With respect to licensing intellectual property at unfair and exorbitant prices, which had previously raised a lot of eyebrows and, the relevant leaders of the anti-monopoly authority specifically stated that anti-monopoly is not about direct intervention of market prices, instead, it is about price analysis and behavioral analysis by analyzing various factors, such as the value, creativity, contribution, coverage and effective term of the intellectual property in question. Price analysis seeks to determine if the licensing behavior of an intellectual property rights holder is discriminatory on price against the licensee, while behavioral analysis determines if a licensing agreement contains unfair and unreasonable terms, e.g., the bundling of standard essential patents and non-standard essential patents for sale or free cross-licensing, etc.
The Guidelines further deal with concentration of intellectual property rights business operators, which primarily includes the concentration of businesses caused by intellectual property transactions, the examination of matters involving a concentration of intellectual property business operators, and the attachment of restrictive terms to intellectual property rights.

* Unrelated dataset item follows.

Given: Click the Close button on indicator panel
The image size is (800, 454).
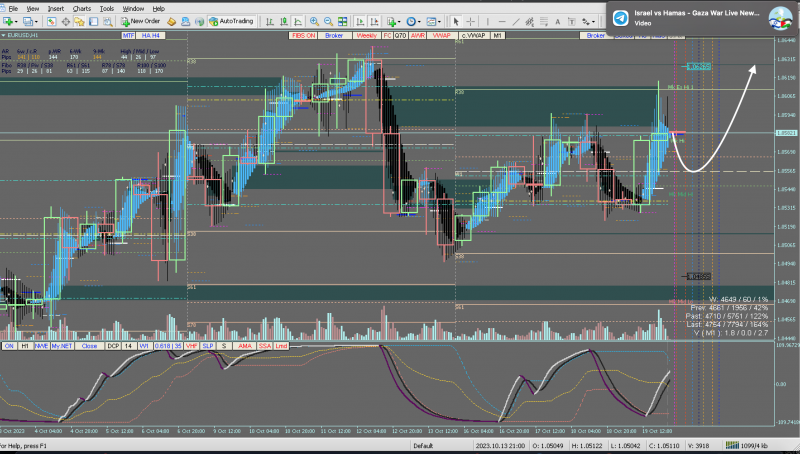Looking at the screenshot, I should pyautogui.click(x=89, y=346).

Article 19 of the Guidelines provides that when conducting specific analysis to determine whether a business is able to control or otherwise exert a decisive impact on another business through the use of intellectual property transfer and exclusive licensing the factors that should be considered include: (1) whether the intellectual property rights constitute an independent business, (2) whether the intellectual property created independent and assessable business turnover in the previous accounting year, and (3) whether there are any exclusive licensing terms for intellectual property rights. These requirements are derived from the lawsuit between Huawei and InterDigital Group, in particular, the annual reports released by InterDigital indicate that its revenues were primarily generated from royalties under patent licensing agreements. However, aside from the parties’ own assertions, what is considered “independent business” and how can “independent and assessable business turnover” be determined still require further refinement.